Ursprungligen inskrivet av coobolt
Verkar inte som om så många läste det som stog på Anands sida.
Här kommer en text som jag har sparat på ett tag, vet inte var jag har fått den ifrån från början, så kan tyvärr inte ge credit till någon...
Burn-in of overclocked cpu's
Why?
If you overclock your cpu, you are basically running it outside its specification. It may run, but that's not guaranteed. To help it run, you might try burn-in and some other measures.
How is the cpu basically working?
A cpu functions with just two different signal states: "high" and "low" (sometimes referred to as "1" and "0" or signal "on" and "off").
To detect the difference between "high" and "low" the cpu uses some kind of reference voltage. If the voltage of the signal is higher as the reference voltage, the signal is detected as "high", if it is lower, it is detected as "low". The time the cpu has to detect the "high" or "low" states, is limited by the cpu clock. If the clock is set to higher speed, the time for detection, the "decision cycle", becomes shorter.
The signal itself is not at all digital.
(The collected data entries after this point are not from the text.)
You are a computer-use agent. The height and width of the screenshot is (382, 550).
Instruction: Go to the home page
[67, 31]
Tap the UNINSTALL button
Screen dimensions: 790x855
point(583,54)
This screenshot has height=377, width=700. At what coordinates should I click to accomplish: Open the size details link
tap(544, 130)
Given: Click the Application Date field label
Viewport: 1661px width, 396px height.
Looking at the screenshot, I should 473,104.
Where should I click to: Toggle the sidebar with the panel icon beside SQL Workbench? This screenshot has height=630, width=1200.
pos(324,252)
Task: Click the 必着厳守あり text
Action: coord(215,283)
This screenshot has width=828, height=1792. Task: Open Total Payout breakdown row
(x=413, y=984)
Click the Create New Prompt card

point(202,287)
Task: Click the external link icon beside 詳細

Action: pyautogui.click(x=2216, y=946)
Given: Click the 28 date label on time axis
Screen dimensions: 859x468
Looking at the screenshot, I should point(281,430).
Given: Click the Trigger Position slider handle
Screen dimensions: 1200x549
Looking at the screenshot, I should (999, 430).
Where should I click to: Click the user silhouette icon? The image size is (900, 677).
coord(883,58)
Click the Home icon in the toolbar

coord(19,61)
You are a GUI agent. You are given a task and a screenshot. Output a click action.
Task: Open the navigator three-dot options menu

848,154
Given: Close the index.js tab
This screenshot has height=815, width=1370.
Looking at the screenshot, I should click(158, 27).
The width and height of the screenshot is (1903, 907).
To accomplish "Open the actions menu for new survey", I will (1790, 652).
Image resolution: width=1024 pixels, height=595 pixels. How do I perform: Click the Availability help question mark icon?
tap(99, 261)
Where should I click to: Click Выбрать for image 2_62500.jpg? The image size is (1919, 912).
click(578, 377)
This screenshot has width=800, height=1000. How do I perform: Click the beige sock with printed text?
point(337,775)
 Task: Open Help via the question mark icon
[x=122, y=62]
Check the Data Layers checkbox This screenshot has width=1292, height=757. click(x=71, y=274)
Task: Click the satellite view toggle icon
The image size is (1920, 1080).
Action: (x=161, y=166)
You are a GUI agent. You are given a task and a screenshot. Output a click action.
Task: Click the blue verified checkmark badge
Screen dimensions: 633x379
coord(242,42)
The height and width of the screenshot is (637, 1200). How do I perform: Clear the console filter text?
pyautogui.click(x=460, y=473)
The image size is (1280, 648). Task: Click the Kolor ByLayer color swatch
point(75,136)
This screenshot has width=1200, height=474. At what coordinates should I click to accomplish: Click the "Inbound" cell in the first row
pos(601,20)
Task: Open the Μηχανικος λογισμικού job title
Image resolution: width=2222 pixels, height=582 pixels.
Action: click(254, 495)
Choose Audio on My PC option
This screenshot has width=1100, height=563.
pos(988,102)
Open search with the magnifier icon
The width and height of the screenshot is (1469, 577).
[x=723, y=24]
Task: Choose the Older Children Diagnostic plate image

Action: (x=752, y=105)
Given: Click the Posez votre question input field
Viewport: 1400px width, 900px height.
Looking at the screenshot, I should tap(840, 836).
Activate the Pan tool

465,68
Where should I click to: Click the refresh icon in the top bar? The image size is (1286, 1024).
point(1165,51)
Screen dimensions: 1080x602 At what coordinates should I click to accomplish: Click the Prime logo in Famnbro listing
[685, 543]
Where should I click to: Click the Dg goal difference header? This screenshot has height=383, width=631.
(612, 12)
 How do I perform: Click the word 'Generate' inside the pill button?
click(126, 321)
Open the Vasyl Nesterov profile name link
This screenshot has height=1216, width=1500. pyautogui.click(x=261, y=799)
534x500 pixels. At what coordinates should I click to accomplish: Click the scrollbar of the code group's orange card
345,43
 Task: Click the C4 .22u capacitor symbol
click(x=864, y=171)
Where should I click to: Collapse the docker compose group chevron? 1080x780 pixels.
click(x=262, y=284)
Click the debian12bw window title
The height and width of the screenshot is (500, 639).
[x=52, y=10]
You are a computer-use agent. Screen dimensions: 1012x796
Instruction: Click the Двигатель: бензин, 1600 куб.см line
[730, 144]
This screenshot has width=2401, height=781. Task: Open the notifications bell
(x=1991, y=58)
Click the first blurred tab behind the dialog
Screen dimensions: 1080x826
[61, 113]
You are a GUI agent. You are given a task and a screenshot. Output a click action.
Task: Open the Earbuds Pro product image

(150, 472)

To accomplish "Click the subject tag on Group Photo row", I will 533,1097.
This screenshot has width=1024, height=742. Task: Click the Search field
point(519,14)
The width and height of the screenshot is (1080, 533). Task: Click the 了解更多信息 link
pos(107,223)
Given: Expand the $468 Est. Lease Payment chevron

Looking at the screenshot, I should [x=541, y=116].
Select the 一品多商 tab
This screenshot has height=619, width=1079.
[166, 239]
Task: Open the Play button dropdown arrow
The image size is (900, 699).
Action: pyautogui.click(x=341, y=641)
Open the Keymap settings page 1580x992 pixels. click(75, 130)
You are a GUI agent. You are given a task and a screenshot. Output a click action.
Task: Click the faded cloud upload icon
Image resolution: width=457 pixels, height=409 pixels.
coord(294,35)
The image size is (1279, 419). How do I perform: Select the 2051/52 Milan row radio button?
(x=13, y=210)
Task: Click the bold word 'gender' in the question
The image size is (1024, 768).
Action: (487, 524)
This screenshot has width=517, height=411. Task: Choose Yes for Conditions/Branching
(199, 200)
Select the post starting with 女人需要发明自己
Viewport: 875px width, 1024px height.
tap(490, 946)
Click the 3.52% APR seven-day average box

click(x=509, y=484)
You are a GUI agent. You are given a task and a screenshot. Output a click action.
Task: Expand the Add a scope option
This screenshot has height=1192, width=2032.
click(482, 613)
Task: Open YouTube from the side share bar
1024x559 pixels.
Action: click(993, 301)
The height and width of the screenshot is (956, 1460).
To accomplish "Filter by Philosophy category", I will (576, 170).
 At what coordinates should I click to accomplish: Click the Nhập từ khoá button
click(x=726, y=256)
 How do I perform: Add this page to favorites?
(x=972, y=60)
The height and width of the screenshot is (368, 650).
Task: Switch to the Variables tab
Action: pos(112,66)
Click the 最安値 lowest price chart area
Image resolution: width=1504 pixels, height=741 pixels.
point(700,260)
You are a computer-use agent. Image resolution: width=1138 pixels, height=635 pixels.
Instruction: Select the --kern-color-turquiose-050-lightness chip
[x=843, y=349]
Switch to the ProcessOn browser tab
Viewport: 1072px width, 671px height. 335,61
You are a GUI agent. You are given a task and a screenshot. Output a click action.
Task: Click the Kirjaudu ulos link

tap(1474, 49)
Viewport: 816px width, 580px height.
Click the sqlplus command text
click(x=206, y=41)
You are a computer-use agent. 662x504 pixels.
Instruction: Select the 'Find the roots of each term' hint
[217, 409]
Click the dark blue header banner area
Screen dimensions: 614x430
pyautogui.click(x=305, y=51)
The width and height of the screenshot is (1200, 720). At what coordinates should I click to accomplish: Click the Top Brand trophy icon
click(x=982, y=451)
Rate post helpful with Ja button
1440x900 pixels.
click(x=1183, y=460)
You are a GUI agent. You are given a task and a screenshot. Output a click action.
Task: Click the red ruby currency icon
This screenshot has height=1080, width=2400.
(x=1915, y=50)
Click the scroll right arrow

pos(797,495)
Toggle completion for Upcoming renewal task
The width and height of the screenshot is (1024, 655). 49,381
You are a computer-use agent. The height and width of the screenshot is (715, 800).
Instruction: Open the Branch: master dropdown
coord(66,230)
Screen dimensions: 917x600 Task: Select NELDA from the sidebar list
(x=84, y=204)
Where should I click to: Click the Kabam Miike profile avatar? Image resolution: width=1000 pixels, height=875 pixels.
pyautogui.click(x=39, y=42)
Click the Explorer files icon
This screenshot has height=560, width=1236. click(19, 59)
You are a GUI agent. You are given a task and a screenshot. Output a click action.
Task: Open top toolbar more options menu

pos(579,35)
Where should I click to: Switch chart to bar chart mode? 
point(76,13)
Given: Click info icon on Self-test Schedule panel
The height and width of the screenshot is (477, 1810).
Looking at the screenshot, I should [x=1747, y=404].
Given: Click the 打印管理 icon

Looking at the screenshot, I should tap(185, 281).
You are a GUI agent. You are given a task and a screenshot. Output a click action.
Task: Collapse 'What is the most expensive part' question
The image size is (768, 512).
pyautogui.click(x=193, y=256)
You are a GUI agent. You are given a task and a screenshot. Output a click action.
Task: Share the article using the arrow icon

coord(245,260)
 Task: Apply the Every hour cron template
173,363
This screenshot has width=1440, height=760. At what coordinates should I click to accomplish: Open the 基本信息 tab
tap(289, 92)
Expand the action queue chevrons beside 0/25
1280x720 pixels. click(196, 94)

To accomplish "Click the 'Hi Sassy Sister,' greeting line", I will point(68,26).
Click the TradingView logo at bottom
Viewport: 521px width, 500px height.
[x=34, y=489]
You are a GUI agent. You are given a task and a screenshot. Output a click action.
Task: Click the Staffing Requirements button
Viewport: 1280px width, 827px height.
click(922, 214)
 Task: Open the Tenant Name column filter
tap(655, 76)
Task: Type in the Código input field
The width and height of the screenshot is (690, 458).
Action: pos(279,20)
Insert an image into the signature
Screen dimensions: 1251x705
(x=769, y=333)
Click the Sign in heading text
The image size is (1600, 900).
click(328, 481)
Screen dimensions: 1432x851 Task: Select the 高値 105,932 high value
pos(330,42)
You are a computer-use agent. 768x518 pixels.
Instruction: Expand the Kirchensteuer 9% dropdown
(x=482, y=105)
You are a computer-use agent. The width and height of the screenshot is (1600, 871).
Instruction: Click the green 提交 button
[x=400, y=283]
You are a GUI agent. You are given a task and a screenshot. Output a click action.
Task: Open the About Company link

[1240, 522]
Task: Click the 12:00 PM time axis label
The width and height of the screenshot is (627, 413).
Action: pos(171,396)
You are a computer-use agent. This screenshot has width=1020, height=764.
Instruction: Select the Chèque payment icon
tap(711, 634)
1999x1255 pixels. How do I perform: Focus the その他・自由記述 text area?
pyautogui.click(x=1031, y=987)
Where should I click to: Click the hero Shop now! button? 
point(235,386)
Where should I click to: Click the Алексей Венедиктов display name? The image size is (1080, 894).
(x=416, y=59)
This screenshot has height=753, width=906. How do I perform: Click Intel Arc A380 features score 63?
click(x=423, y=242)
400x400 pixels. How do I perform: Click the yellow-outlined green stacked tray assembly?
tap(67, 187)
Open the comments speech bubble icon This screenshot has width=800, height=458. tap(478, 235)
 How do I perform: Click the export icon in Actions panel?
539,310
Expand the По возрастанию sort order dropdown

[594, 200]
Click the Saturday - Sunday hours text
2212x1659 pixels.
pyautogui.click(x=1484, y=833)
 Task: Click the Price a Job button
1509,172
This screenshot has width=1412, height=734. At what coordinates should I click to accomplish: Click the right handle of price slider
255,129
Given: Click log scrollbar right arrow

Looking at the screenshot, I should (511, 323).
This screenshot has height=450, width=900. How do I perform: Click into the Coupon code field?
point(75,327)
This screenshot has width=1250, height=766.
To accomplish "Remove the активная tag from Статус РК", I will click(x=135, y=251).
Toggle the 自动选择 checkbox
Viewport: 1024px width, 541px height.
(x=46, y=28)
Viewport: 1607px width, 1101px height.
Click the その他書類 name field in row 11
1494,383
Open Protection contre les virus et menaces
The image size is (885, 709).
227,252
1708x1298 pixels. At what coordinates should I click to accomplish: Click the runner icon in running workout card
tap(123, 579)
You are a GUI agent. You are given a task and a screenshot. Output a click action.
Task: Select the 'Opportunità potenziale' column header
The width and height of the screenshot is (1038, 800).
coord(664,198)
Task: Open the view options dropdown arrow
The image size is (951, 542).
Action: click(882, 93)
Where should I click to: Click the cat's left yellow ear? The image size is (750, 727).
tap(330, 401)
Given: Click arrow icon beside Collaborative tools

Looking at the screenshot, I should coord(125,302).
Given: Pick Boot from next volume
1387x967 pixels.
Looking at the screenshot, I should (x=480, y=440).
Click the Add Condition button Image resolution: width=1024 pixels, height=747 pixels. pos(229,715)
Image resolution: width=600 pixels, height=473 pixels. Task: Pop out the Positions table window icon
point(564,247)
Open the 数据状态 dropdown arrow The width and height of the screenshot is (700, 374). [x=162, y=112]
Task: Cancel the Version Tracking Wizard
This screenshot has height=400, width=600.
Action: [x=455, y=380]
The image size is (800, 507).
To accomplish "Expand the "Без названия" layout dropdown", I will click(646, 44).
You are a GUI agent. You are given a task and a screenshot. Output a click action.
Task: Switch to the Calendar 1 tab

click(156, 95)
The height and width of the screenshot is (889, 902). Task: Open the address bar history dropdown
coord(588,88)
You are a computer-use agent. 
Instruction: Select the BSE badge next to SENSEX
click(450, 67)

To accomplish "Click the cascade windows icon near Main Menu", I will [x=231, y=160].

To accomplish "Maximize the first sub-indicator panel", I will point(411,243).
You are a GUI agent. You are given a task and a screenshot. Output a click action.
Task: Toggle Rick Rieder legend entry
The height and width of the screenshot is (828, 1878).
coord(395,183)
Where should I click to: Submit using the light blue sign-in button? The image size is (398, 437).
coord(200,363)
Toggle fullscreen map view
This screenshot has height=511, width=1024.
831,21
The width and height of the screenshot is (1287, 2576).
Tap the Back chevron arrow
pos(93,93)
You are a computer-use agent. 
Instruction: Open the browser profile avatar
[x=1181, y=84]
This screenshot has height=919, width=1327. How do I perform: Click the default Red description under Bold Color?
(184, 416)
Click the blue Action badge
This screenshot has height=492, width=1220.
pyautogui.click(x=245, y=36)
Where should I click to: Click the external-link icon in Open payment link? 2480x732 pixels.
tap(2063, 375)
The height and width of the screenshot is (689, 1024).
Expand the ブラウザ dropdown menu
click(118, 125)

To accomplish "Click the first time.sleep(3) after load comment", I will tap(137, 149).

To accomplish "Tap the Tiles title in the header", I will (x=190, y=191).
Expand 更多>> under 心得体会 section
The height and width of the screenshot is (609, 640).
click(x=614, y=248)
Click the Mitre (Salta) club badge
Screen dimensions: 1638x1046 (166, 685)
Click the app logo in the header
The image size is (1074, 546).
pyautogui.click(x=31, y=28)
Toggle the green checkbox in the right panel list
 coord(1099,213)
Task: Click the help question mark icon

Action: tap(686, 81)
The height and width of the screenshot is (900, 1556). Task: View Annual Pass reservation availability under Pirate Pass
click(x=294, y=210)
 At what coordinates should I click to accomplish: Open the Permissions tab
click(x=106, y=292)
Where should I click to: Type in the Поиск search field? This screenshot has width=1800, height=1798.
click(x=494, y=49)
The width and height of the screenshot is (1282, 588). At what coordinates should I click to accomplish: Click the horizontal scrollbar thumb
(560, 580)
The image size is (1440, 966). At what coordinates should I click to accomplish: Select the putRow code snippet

Its analog. Which means, it doesn't jump from "low" to "high" and back in no time, it gradually rises from the lower level to the higher and back. Parasitic capacitances and resistors cause this. They are called "parasitic", because you rather would like them not to be there, but given the current semiconductor manufacturing process, you can't avoid them.
In the design of the cpu, it is attempted to keep the parasitics as low as possible. Sometimes you run into a quagmire. If you make the resistance lower (for example wider metal lines have less resistance), you might increase the capacitance (wider metal lines have more capacitance). Which means, you will always end up with having the parasitics in one way or another.
The capacitances "suck" away the rising voltage until the capacitances are charged, the resistances make matters worse by "resisting" the current flow which tries to charge the capacitances. Temperature makes matters also worse, because heat further increases the resistances in the cpu.
The transistors in the cpu also have some "internal" resistances, if you look at the transfer characteristics, you will see a non-linear behaviour of the current versus the voltage. If you (or the signal, for that matter) increase the voltage, the current will start at zero and rise exponentially from some point on (the so called subthreshold swing), at the so called "threshold" it will become (almost) linear dependent on the voltage and then start to saturate at an certain current level.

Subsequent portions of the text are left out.